DATA FOR PROCESSING:
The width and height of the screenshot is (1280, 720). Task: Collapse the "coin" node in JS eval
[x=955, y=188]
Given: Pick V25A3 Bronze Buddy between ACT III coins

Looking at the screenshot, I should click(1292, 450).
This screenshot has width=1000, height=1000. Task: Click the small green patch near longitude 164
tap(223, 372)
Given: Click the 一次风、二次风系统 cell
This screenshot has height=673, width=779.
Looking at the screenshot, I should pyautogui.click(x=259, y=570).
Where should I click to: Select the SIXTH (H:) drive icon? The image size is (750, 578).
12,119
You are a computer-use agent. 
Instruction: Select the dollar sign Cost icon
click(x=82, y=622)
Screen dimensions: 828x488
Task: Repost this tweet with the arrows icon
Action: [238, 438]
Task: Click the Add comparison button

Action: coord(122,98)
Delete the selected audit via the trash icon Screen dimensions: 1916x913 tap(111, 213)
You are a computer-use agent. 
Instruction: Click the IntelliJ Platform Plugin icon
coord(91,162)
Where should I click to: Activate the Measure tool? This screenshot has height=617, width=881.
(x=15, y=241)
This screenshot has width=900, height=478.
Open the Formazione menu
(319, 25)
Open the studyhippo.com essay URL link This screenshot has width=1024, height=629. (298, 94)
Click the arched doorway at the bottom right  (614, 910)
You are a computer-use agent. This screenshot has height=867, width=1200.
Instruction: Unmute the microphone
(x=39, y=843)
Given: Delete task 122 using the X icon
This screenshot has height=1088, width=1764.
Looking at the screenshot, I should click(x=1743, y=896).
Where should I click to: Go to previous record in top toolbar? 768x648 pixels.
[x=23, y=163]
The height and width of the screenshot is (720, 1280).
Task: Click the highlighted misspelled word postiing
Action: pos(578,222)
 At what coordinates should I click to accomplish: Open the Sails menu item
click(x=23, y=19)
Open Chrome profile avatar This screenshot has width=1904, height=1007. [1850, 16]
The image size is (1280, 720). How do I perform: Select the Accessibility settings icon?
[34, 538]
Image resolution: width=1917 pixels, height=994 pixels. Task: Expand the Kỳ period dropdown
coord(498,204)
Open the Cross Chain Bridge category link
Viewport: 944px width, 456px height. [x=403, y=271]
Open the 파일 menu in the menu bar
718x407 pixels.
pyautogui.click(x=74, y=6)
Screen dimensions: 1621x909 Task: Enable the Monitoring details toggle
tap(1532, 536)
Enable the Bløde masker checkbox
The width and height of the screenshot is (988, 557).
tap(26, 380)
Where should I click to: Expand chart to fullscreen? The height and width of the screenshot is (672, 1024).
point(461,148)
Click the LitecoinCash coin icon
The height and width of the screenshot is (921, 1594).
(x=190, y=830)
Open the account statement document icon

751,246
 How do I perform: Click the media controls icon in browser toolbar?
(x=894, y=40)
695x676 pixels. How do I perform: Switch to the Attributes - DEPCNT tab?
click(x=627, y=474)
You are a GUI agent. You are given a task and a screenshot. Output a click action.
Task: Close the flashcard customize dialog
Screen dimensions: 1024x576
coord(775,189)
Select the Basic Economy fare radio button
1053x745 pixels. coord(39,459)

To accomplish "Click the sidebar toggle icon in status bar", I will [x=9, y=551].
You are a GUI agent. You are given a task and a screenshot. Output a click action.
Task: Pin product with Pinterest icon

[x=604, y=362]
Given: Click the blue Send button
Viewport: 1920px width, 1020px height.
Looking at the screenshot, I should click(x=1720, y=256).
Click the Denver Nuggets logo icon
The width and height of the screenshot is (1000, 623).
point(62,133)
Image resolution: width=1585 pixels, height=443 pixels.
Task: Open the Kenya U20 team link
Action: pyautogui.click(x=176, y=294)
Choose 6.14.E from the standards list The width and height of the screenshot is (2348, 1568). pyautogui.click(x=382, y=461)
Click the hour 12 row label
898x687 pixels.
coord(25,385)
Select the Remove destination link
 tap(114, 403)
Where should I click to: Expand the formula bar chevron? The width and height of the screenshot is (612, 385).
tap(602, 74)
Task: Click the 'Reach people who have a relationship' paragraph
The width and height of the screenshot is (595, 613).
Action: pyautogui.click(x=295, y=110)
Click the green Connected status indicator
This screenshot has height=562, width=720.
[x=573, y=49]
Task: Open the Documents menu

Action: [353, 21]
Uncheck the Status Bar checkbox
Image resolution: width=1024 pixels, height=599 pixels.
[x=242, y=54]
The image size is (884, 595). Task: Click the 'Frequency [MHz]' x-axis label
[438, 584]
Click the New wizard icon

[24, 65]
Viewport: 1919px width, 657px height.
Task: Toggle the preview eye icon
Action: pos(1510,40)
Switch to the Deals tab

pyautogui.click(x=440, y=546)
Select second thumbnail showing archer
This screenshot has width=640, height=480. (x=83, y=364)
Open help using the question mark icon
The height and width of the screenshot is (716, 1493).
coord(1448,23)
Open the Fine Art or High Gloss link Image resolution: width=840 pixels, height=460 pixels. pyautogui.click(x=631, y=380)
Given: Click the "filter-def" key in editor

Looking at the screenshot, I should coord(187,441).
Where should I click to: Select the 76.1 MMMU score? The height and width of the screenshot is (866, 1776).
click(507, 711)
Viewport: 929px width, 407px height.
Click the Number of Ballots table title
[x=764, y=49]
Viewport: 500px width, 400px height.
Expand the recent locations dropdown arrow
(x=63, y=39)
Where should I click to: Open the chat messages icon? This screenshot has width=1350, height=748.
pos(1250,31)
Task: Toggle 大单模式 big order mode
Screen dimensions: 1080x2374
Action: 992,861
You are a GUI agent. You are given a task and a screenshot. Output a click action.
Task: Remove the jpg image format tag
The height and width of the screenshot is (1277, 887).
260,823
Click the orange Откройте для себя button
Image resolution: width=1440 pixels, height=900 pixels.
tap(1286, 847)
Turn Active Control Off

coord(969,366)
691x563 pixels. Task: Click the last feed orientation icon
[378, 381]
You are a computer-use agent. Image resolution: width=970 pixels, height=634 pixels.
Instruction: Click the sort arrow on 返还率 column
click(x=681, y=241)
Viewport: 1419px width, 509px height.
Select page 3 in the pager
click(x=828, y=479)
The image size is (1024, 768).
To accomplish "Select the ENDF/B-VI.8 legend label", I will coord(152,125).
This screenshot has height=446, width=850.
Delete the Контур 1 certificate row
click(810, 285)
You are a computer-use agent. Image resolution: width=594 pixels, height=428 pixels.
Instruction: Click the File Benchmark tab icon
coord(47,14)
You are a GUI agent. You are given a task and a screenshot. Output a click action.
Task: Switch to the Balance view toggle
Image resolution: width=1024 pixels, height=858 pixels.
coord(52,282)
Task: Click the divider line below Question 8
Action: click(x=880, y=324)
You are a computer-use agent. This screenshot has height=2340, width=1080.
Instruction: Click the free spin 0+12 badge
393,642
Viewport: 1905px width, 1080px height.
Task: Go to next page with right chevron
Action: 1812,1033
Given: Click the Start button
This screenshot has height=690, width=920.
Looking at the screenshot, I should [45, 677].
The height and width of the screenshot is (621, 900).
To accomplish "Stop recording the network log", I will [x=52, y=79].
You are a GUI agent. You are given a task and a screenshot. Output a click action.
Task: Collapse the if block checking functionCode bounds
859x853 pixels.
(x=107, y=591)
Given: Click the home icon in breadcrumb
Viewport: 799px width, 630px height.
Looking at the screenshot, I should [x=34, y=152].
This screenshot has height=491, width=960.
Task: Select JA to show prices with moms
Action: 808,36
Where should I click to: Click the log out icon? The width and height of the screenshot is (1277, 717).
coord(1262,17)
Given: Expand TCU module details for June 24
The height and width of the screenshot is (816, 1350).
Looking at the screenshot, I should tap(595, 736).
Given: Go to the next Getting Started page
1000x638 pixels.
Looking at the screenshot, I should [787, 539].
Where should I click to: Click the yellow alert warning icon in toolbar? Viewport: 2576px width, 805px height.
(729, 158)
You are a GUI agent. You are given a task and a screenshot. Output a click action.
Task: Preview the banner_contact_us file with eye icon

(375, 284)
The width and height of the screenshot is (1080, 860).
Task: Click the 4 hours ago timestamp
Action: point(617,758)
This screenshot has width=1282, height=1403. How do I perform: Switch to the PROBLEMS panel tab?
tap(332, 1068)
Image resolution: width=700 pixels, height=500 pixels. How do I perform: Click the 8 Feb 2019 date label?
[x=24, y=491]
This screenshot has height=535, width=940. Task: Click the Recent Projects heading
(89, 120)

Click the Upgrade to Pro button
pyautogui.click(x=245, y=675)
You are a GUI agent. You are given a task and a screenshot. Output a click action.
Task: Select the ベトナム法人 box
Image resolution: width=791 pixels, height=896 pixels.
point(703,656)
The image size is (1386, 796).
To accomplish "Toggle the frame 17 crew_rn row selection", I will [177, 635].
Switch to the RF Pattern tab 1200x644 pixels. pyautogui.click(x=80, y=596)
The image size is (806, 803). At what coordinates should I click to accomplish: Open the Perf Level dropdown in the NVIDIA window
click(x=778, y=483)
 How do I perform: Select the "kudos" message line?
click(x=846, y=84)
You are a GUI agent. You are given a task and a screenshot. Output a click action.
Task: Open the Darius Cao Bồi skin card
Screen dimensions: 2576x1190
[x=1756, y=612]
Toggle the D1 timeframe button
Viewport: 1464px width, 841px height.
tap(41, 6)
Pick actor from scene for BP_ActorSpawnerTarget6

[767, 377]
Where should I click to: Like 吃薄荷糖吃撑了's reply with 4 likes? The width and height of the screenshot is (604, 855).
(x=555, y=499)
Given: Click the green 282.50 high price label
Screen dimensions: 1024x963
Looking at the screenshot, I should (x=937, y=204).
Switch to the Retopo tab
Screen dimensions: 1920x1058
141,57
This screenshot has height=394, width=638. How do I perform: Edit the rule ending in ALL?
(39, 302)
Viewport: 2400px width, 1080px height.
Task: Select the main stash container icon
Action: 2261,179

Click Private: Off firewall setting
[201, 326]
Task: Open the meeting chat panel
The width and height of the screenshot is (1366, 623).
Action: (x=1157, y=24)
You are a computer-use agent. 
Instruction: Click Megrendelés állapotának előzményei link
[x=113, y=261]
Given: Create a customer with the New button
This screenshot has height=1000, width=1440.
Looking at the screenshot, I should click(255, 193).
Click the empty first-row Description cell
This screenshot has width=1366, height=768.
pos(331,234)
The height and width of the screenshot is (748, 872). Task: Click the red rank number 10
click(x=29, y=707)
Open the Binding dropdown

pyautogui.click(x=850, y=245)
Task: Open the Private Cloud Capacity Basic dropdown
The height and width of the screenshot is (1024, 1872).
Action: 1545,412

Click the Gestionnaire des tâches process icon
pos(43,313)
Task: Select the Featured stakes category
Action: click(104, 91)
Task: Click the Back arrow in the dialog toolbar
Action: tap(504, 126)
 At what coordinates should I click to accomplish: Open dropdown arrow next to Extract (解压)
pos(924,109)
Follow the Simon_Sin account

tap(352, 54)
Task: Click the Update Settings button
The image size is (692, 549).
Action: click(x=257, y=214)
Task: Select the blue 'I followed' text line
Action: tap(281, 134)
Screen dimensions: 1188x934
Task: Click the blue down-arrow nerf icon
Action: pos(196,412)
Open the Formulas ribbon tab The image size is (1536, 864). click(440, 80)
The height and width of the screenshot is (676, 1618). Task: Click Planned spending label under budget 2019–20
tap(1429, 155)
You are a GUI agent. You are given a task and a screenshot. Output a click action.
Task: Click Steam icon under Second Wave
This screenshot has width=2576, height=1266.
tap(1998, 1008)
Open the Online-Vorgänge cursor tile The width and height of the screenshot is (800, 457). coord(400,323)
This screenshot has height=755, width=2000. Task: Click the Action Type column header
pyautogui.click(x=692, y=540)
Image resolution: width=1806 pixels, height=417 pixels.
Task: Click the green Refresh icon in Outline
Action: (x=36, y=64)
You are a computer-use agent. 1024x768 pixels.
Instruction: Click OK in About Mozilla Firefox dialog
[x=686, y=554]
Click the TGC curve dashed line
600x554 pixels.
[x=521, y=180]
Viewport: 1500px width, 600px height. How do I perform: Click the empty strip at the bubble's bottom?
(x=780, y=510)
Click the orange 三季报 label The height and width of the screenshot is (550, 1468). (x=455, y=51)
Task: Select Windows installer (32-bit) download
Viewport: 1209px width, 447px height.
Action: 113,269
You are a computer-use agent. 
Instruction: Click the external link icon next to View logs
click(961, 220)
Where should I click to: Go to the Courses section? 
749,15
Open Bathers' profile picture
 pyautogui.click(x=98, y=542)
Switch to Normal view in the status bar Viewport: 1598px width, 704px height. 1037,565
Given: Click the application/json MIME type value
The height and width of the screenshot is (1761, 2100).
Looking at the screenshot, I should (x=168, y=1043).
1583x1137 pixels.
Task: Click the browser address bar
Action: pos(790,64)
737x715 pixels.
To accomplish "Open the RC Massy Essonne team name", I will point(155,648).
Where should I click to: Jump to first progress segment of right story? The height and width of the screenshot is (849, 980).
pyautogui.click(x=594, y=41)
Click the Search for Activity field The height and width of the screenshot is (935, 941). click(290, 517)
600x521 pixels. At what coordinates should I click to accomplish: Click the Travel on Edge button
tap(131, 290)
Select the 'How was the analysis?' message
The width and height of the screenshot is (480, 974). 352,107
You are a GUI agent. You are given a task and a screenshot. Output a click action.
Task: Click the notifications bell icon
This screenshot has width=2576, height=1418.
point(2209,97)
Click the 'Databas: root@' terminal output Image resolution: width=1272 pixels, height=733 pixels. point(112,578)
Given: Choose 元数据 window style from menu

WORK INSTRUCTION: Show every line from the listing that contains "orange".

FINISHED EXERCISE:
Click the orange Откройте для себя button
Click the orange 三季报 label The height and width of the screenshot is (550, 1468). (x=455, y=51)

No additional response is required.